If everything must be submitted to human reason, then miracles
don’t fit human reason. I have never seen it. I have never felt
it. It doesn’t fit my rational system. So miracles are out. I
have never seen God. I have never felt God. I have never experienced
God. So God is out. I have never seen a virgin birth so that is
out. So when rationalism controls Christianity, you threw away the
miraculous. You threw away the virgin birth. You threw away
healings. You threw away the Second Coming of Christ. You threw away the
resurrection. It was something that was just a subjective impression on
the disciples. So rationalism destroyed the guts of Christianity.
That is what happened so there was a reaction. Skepticism came into play
because that is always the result of rationalism. You always lose the
sense of truth. Rationalism can’t give you the answers. When there
are no answers, you can’t get there through reason. Then you are
skeptical and that is existentialism. That led to the nihilism of Niche
that God is dead.
There
is some cartoon that says, “God is dead. Niche”
Underneath
that some Christian wrote, “Niche is dead. God.”
The
rationalism of the Enlightenment led to skepticism. Into the vacuum of
skepticism went mysticism. Why?
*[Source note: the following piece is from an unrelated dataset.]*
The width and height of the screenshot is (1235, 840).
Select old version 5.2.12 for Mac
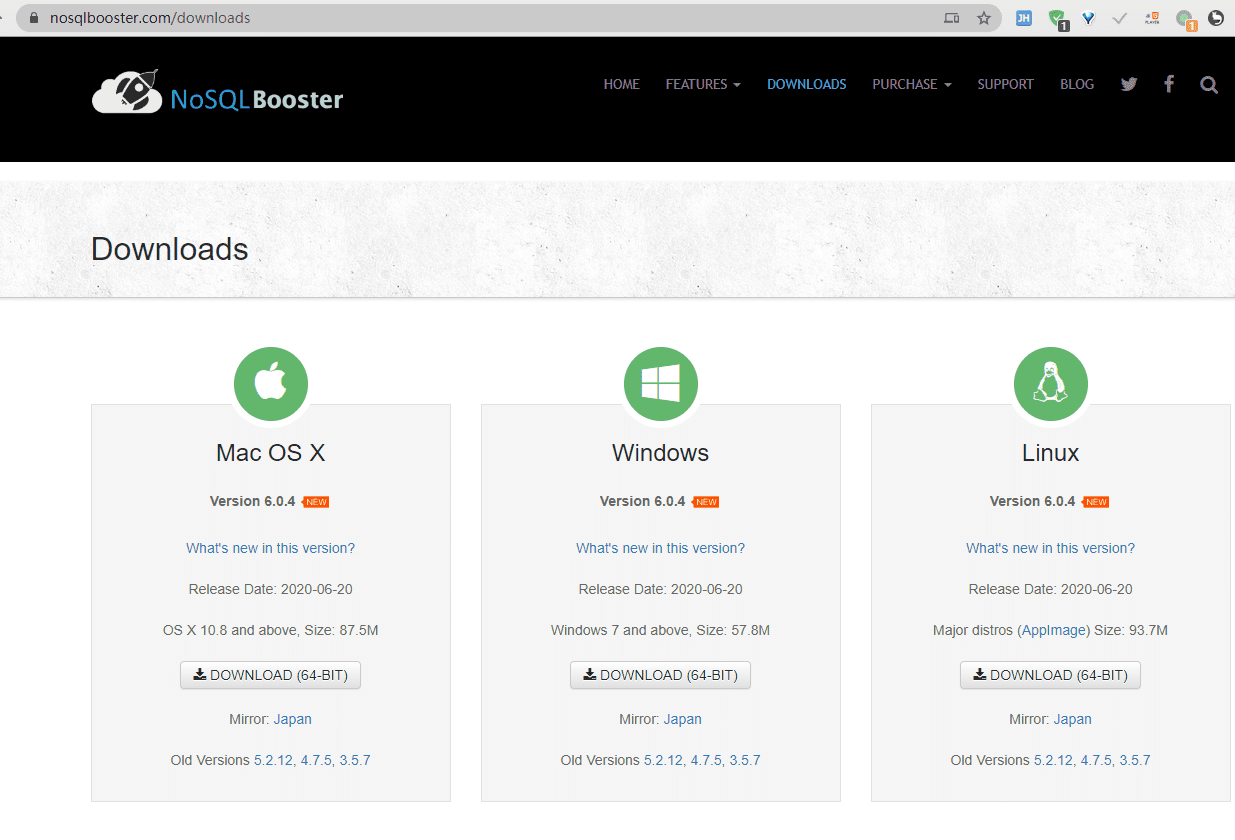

Because, man can’t live as a
skeptic. You can’t live as if there is no God, no hope and no meaning in
life because God has built into the human soul.
As
Augustine put it, “There is a God-shaped vacuum.”
In
the human soul there is an orientation to God that you can’t get away from,
that you can’t escape so man makes this sort of existential leap into
meaning. “I can’t support it with the use of my mind so I am just going
to believe it.” That is mysticism. It is non-rational.
So
we have the chart that we have seen before but I want to review it again.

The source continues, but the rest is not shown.